Local leaders and elected officials are welcoming the opportunity to use recently earmarked federal dollars to fix fish culverts across King County that currently present a barrier to salmon migration and spawning.
On Oct. 6, local and federal leaders that include King County Executive Dow Constantine, Muckleshoot Indian Nation Chair Jaison Elkins, Senators Patty Murray and Maria Cantwell, Congresswoman Kim Schrier, Congressman Rick Larsen, and U.S. Transportation Secretary Pete Buttigieg held a press conference near a fish culvert on Carey Creek in Hobart just outside of Maple Valley to use the outdated culvert as an example of a project that could benefit from the National Culvert Removal, Replacement and Restoration Program, created by the Bipartisan Infrastructure Law.
Zach Moore, from King County’s Fish Passage Program, said fish culverts like the one in Carey Creek were built with good intentions decades ago, but they are outdated and now have unintended consequences on the passage of the very fish they were supposed to help.

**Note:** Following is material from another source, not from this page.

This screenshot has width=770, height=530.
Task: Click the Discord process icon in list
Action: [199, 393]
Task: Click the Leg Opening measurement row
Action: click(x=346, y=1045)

Moore said that oftentimes, fish culverts have been designed as a tube that passes under roadway. But as water levels rise in the wet season, high volumes of water are forced through the tube, creating a firehose-like blast. Moore said this high-pressure blast can erode the river bed and make the floor of the river too low to reach the culvert, and it becomes impassable for salmon.
Paige Hosman, engineer with the Fish Passage Program, said that ideally the culverts would be replaced by a passage that is as wide as the creek or river naturally would be, so as not to restrict the flow of water and the passage of fish. She also said this design allows for all sorts of native animals to pass safely under the roadway.
The county has identified nearly 3,000 outdated and ineffective culverts that need replacement. Now, with federal grant money available to fund these projects, the county has prioritized about 50 fish culverts. Experts believe if these culverts replaced, they could create access to an additional 50 percent of fish habitat in the region.
Moore said previous fish culvert restoration efforts have proved to be even more effective in the recovery of salmon runs than scientists predicted. He used the example of Zacchaeus Creek, a tributary of Issaquah Creek that saw a return of spawning salmon after habitat restoration at levels not seen for decades just a year after restoration efforts.
U.S. Senator Patty Murray said the Bipartisan Infrastructure Law made about $1 billion in federal money available to be petitioned to be used to restore fish culverts, many of which are expected to be used in our region.